Now we have to get into a bunch of assumptions. How will Intel distribute the same power limitation over more cores? Will the E cores stick with the same power and the P cores get less? Will the P cores stick with the same power and the E cores get less? Something in between?
  • Assume the E cores will keep the same power level. Thus, each P cores will go from power in the mid 20s to the lower 20s in watts at turbo (assuming all cores actively performing calculations). That drops the P cores performance down by roughly 6%. Then the Raptor Lake gets only a 29.3% gain.
  • Assume the P cores will keep the same power level. Thus, each E cores will lose half the power since there are twice as many. That drops each of the E cores performance down by roughly 55%. Then the Raptor Lake gets only a 3.3% gain. Clearly that is a bad assumption. Why double the E cores and then cripple the E cores by giving them half power?

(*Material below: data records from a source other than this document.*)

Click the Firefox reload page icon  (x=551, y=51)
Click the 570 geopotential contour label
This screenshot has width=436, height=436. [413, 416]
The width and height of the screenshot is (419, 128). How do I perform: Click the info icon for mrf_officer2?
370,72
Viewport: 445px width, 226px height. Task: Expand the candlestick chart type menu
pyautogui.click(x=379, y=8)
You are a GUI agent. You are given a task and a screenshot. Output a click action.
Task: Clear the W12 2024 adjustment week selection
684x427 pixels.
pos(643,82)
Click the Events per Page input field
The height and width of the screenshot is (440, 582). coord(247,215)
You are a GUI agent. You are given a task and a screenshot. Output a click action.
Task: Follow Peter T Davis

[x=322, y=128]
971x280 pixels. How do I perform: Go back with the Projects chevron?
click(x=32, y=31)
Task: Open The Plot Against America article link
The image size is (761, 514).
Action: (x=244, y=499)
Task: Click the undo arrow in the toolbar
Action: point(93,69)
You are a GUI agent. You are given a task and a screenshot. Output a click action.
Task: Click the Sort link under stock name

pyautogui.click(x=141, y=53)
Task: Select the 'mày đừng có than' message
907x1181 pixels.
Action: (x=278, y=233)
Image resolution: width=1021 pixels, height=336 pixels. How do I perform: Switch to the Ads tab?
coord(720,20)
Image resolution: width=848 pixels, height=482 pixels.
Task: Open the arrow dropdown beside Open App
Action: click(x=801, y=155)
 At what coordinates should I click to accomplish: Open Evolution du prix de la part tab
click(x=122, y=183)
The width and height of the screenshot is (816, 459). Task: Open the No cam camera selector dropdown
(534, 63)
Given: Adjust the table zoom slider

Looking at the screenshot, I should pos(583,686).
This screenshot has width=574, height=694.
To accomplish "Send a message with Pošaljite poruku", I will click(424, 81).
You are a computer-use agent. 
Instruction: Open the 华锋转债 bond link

  • Assume something in between. Thus the P cores each lose ~2% performance and the E cores each lose ~10%. End result is Raptor lake is 25% more performance than Alder Lake at the same power.
  • Note: all % drops are estimated from here: https://i0.wp.com/chipsandcheese.com/wp-content/uploads/2022/01/image-16-1.png?ssl=1 and this will be very workload dependent.
  • Ultimately each assumption effects the 2 E ~= 1 P rough approximation.
Clearly, I don't know how Intel will distribute the power to each core differently (i.e. what frequency each will have). Thus, I did the simple in-between assumption and posted 25% gains (before IPC). I should have been more detailed in my post above.